◆ **WORK TO DO**
A) Translate this sentence from the career column into Spanish: "Selling is a necessary skill whatever you do."
B) Retype the passage of the career column starting at "When you think" and ending at "experience 20 times.", with no word changed.
C) According to the career column, what did the writer want to buy at 17 by working a summer job in a clothing store?

Making Choices - A lifetime of decisions leads to a career in innovation

by Peter Merrill

When you think about how to steer your career, it’s important not to steer too hard. Life presents many opportunities, and if you are trying to force your way through, you will miss the opportunities that come your way. I have a fortune cookie message that says, "The secret of a good opportunity is recognizing it."

The second principle I live by is to seek a job in which you will be happy, not one that merely pays big money. Too often, a big salary is the payoff for a miserable work environment created by an organization with high staff turnover. The illusion is that big pay enables you to purchase happiness outside of work while enduring misery at work.

Finally, choose a job in which you will learn, not one in which you are necessarily an expert. Look for unsteady ground and take risks. There is an old saying that you can gain 20 years of experience or one year of experience 20 times.

In this column, I’m going to take you through some of my practical career experiences and share the lessons I’ve learned along the way. See a useful, condensed list of lessons in the sidebar, "14 Lessons in Steering Your Career" at the end of this article. To this day, I still question some of the decisions I made, but I firmly believe that every decision is a right decision if you gain experience. You should never stop learning.

Tough decisions

My first lesson: Try jobs that frighten you. This comes from my experience in high school working a summer job at a clothing store. I learned how to sell in this job, and it provided me indirect experience I applied throughout my career. You can read more about this in the sidebar, "Overcoming Fear." 


Overcoming Fear

My grandfather was a chemistry master at the school that taught Joseph Priestley, the father of modern chemistry. My first toy that I remember was a chemistry set. I found it exciting—it was my hobby and I also got to do it in school. Looking back, that was an early sign for me that if you want happiness in life, your job should be something you enjoy.

However, we all grow and change. As I neared high school graduation, I wanted something practical, not theoretical (plus, I wasn’t sure I wanted to spend my life in a lab washing bottles). I started to consider chemical engineering.

A lot of career experience comes indirectly, too. I was 17 and wanted to buy a guitar, so I worked a summer job in a clothing store. I can still remember how petrified I was serving my first customer. It was a men’s and boy’s store, and my first sale was a boy’s school blazer. I was so nervous I could hardly button up the schoolboy’s blazer as his mother watched intently.

The lesson here is to try jobs that frighten you. You must overcome fear. This doesn’t mean go for jobs for which you have no ability. I liked and understood clothes, but I had never sold anything. Selling is a necessary skill whatever you do. If it frightens you, overcome that fear. 

—P.M.


After high school, I earned my degree in chemical engineering. I must admit, I didn’t enjoy much of it. But chemical engineering is the perfect training for quality management, and 20 years later, I found all that pain of flowcharting, process analysis and process control would equip me ideally for quality management. Next lesson: What you learn at one stage in your career will equip you to do something else later.

I left the university and joined the R&D department of a major corporation. I chose this because I liked the people I met there, and they are still friends to this day. The organization said employees going into R&D could expect to move into a completely different area after two or three years. I saw this as an opportunity to do something other than chemical engineering.

◆ **DATA LINES**
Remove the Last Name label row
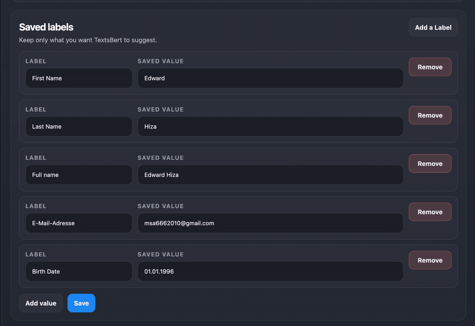Screen dimensions: 475x326 [430, 115]
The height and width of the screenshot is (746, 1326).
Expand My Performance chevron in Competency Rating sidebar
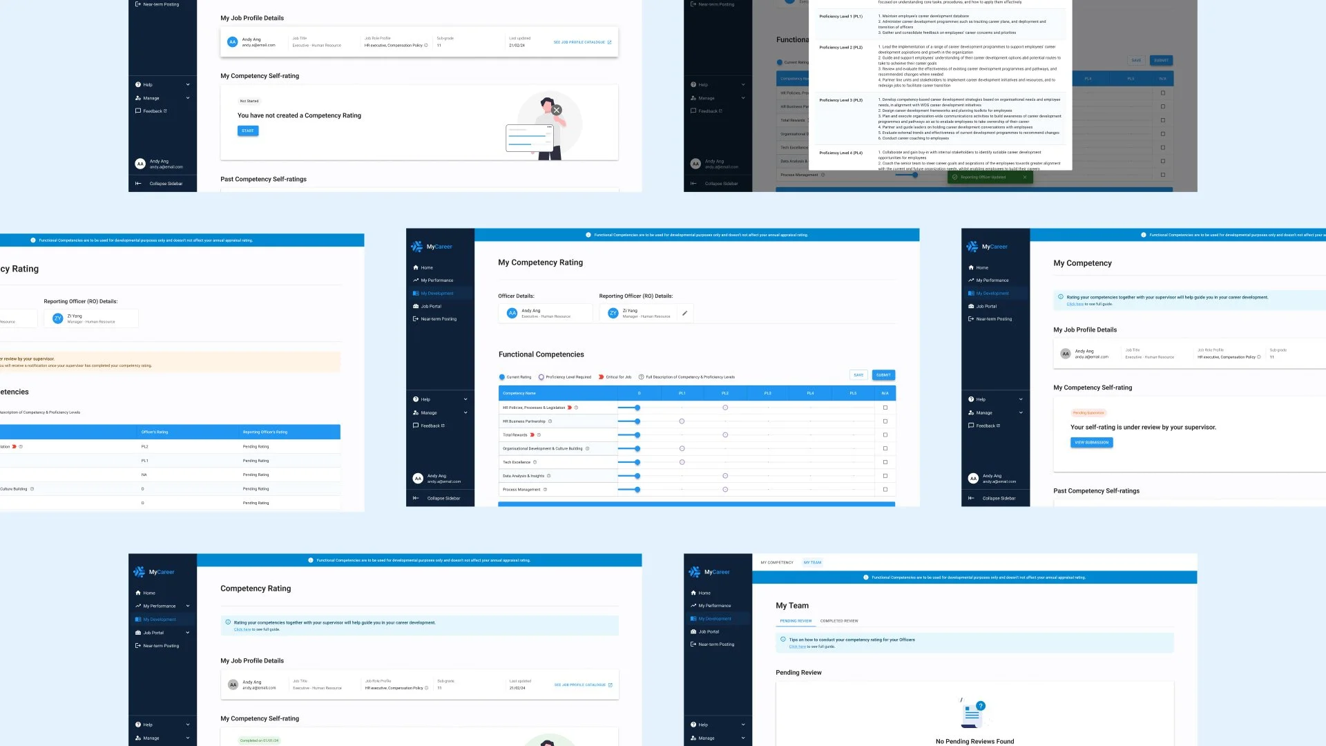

◆ **RESULTS OF THE TASKS**
A) Vender es una habilidad necesaria, hagas lo que hagas.

B)
When you think about how to steer your career, it’s important not to steer too hard. Life presents many opportunities, and if you are trying to force your way through, you will miss the opportunities that come your way. I have a fortune cookie message that says, "The secret of a good opportunity is recognizing it."

The second principle I live by is to seek a job in which you will be happy, not one that merely pays big money. Too often, a big salary is the payoff for a miserable work environment created by an organization with high staff turnover. The illusion is that big pay enables you to purchase happiness outside of work while enduring misery at work.

Finally, choose a job in which you will learn, not one in which you are necessarily an expert. Look for unsteady ground and take risks. There is an old saying that you can gain 20 years of experience or one year of experience 20 times.

C) A guitar.